Thalidomide scandal: How Australia's response has 'lagged behind'
- Published
Australia has fallen behind many other countries in its response to one of the world's worst pharmaceutical scandals. That seems likely to change - but time is running out for thalidomide survivors and their parents, reports Gary Nunn in Sydney.
There was a recent six-month period when Trish Jackson, 56, didn't leave her house.
"The minute I step out, I'm laughed at. Stared at. People say horrid things," she says. "Add to that my constant pain - because my feet are my hands, my knees and hips need replacing - and I was in a terrible headspace."

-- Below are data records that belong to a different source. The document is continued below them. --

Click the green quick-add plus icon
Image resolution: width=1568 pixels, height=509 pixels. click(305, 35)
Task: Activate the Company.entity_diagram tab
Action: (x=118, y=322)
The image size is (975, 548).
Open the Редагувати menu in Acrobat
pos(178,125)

Another factor deterring her from leaving her Brisbane home was that she struggled to get her mobility scooter modified - because she needs to drive it with her feet.
Who is affected?
"Thalidomiders" - a term many survivors use to describe themselves - were born to mothers who took a morning sickness pill which, unbeknown to them, caused birth defects, usually in the form of significantly shortened limbs (in Ms Jackson's case, her arms), or in other cases, no limbs.
It has affected thousands of people globally in a scandal stretching back to the 1950s, when the drug was developed by German firm Chemie Gruenenthal.

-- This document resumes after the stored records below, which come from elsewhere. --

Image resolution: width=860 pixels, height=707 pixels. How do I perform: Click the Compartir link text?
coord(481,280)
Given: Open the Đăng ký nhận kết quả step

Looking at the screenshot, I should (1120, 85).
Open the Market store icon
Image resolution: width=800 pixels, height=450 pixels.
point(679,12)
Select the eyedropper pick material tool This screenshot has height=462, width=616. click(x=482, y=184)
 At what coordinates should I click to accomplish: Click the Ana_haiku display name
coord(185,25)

But today, Ms Jackson says she is thrilled. A Senate committee report, released late last month, has for the first time recommended government compensation, support and a national apology for thalidomide survivors in Australia.
Lisa McManus, 56, a survivor who has lobbied MPs for the past five years, says, if implemented, these recommendations "will change the lives of Australia's 124 known thalidomide survivors dramatically".

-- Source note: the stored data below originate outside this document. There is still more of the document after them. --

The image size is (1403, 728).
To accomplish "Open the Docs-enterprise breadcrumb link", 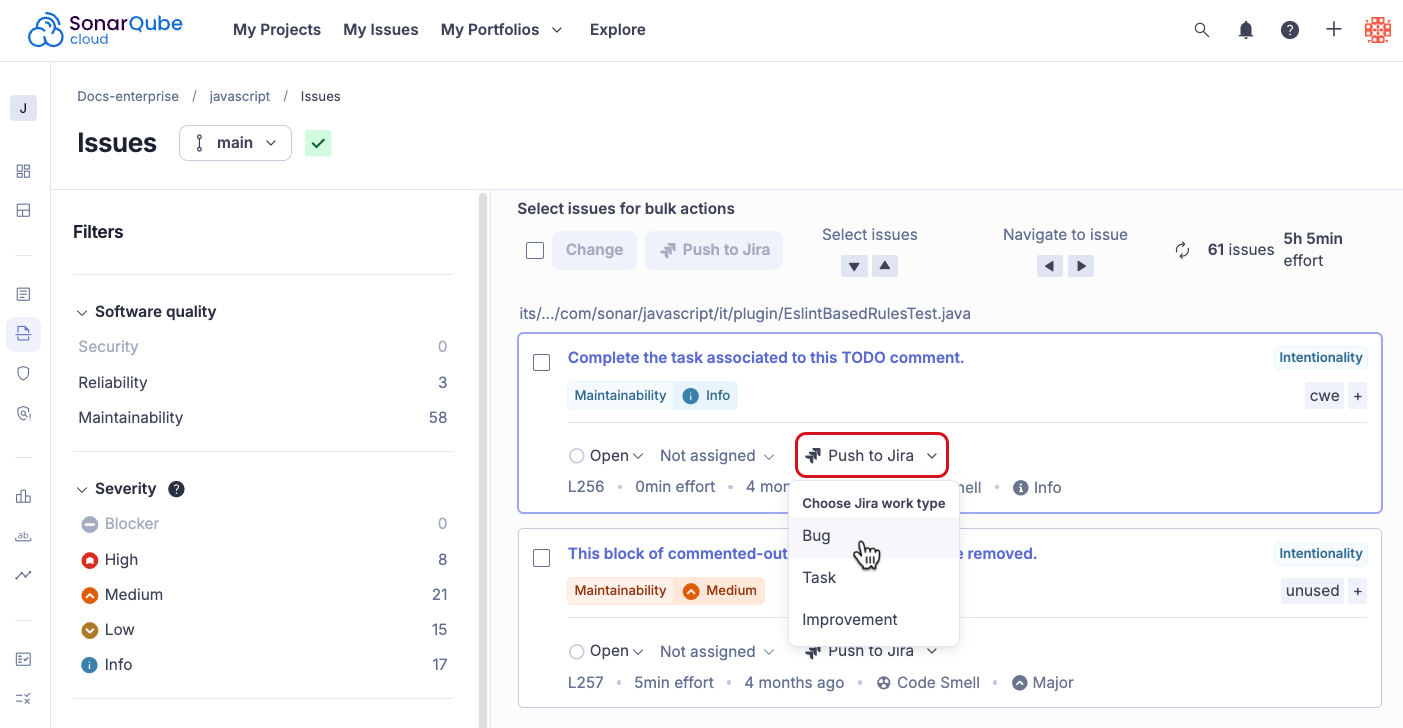I will 128,96.
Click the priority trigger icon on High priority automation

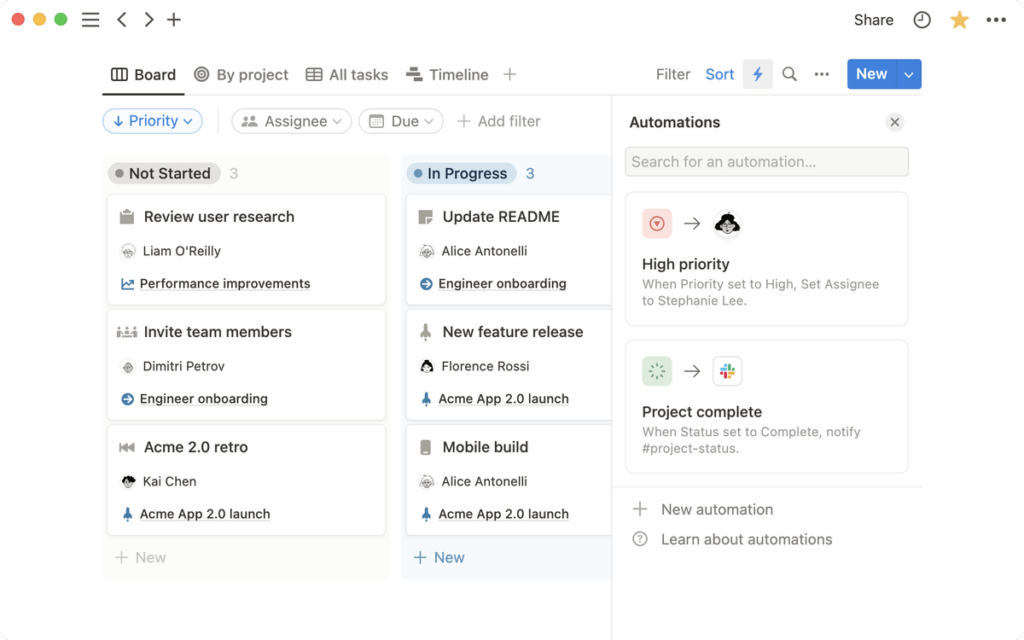pos(657,224)
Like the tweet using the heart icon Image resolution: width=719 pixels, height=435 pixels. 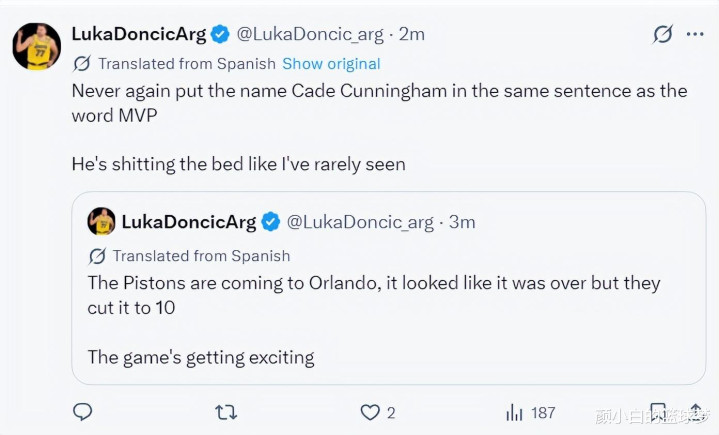tap(370, 412)
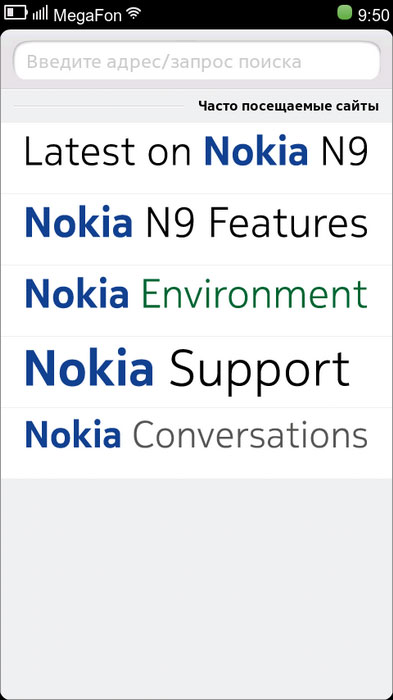The image size is (393, 700).
Task: Tap the 9:50 clock in status bar
Action: (x=373, y=15)
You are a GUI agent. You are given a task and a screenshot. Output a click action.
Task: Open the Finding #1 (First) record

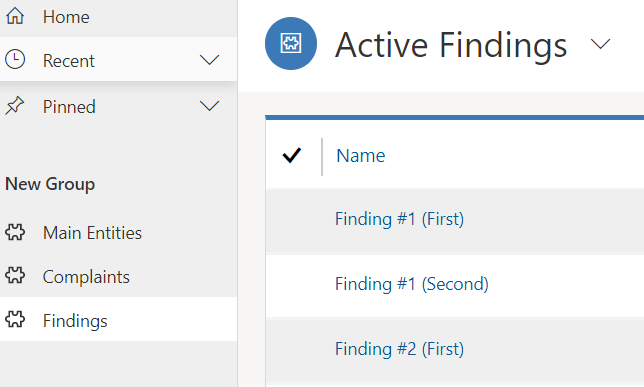pyautogui.click(x=400, y=219)
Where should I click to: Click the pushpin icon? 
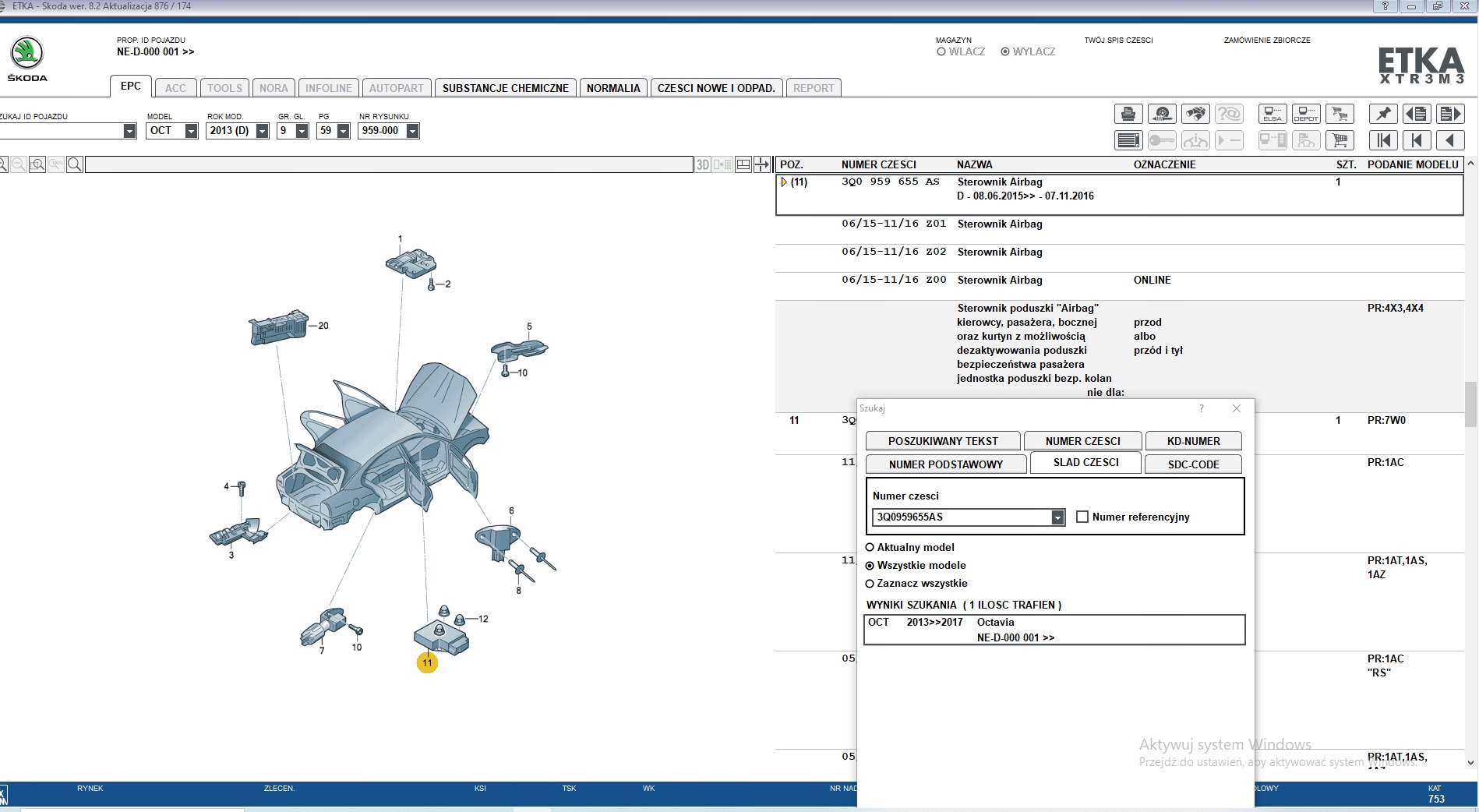click(1382, 114)
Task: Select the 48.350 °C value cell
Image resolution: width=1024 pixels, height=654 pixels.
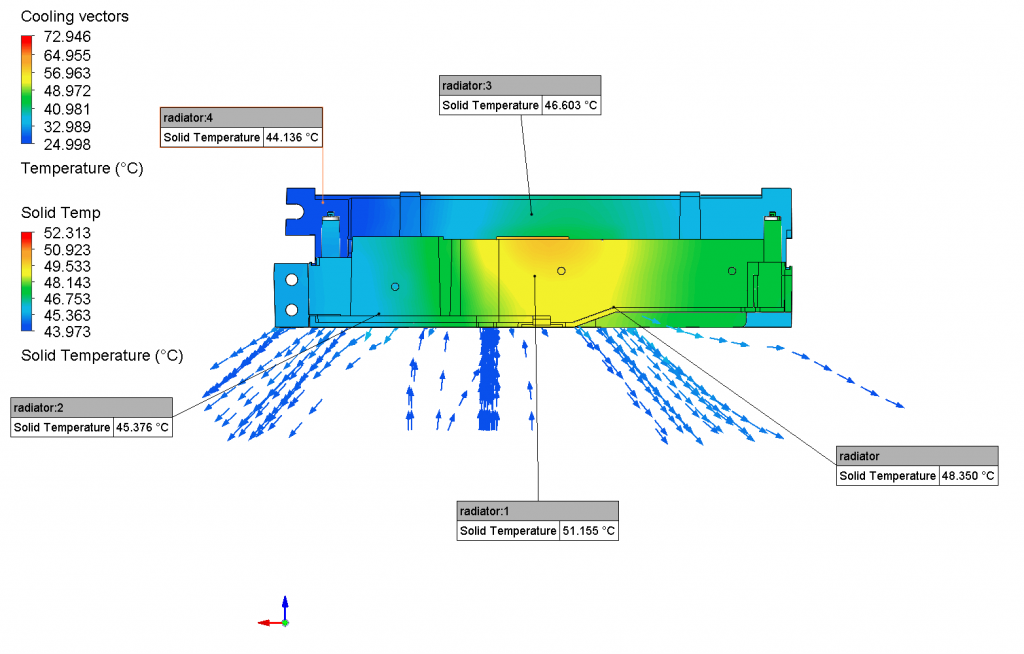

She is "delighted" by the report's findings, though she adds that Australian survivors "have won the battle but not the full war".
Why survivors have been critical
They say that unlike the UK, which made a national apology to its 467 living Thalidomide survivors in 2010, external, and Canada, which recently doubled government compensation to survivors, Australia has never publicly acknowledged wrongdoing, made an apology, or set up a support or compensation scheme.
And unlike in the US, for example, Australia did not conduct a media campaign in the 1960s warning pregnant women, or make efforts to confiscate the drug from homes.
Michael Magazanik, a lawyer and author of a book on the thalidomide scandal, says: "Australia lagged well behind other countries. Although Japan and Canada kept it on shelves longer than others, Australia made a comparatively weak and late effort to get it out of surgeries and pharmacies. It never got it out of homes, and never gave a proper warning."
It was an Australian who first warned the world of thalidomide's dangers. In June 1961, Dr William McBride wrote to medical journal The Lancet after noticing deformities.
The Australian government was warned about thalidomide in December 1961 by the drug's distributor, Distillers. Both Trish Jackson and Lisa McManus were born after that warning.
It's "inexcusable" that this could've been prevented, Ms McManus says: "Of 124 known Australian thalidomide survivors, between 20 and 30 were conceived in that timeframe where the government knew about thalidomide's atrocities, but did nothing."
In 2013, a cohort of Australian survivors won a payout from the company that distributed the drug, but not all were represented in this settlement.
The government has offset tax for survivors who received the corporate compensation, and offered a memorial garden. It has also recently promised to do "what no government has done for the last 50 years and offer a national apology and establish a national memorial", a spokesperson for Health Minister Greg Hunt says.
However, Ms McManus says: "We've been pushing the government for a national apology but as it stands we still haven't received one. We've been offered an apology from the health minister in the memorial garden, but that isn't good enough. We'd like one from the prime minister in parliament."
Wish for parents
Life today for survivors is difficult. Ms McManus says: "There's internal damage, as well as external. Some days the challenge is just getting out of bed. The condition prematurely ages you - we're 25-30 years senior to our chronological age. I have a very active mind - to imagine sitting there unable to act is unbelievably confronting."
The pace of her deterioration scares her: "Two weeks ago I could still sign my name. Today, I can't hold a pen."
Government compensation, Ms McManus says, would help survivors "update wheelchairs and hearing devices, fund home help and modify cars and bathrooms".
Senator Jordan Steele-John, who pushed to establish the Senate committee inquiry, tells the BBC: "The memorial garden offer shows that the Australian government viewed this as a tragedy - not a failure."
A national apology would mean the world to Ms Jackson and Ms McManus, because their mothers, aged 91 and 92 respectively, are still alive.
"I hope [the apology] happens in Mum's lifetime," Ms Jackson says.
"Her guilt is heartbreaking. She needs to hear it wasn't her fault."
Ms McManus's mother, who took just two thalidomide pills, "couldn't stop crying" when she heard the Senate recommendations.
"She kept asking: 'Is it really true? They'll look after my girl?'" Ms McManus says.
"That light at the end of the tunnel is no longer the train coming for me. It's hope."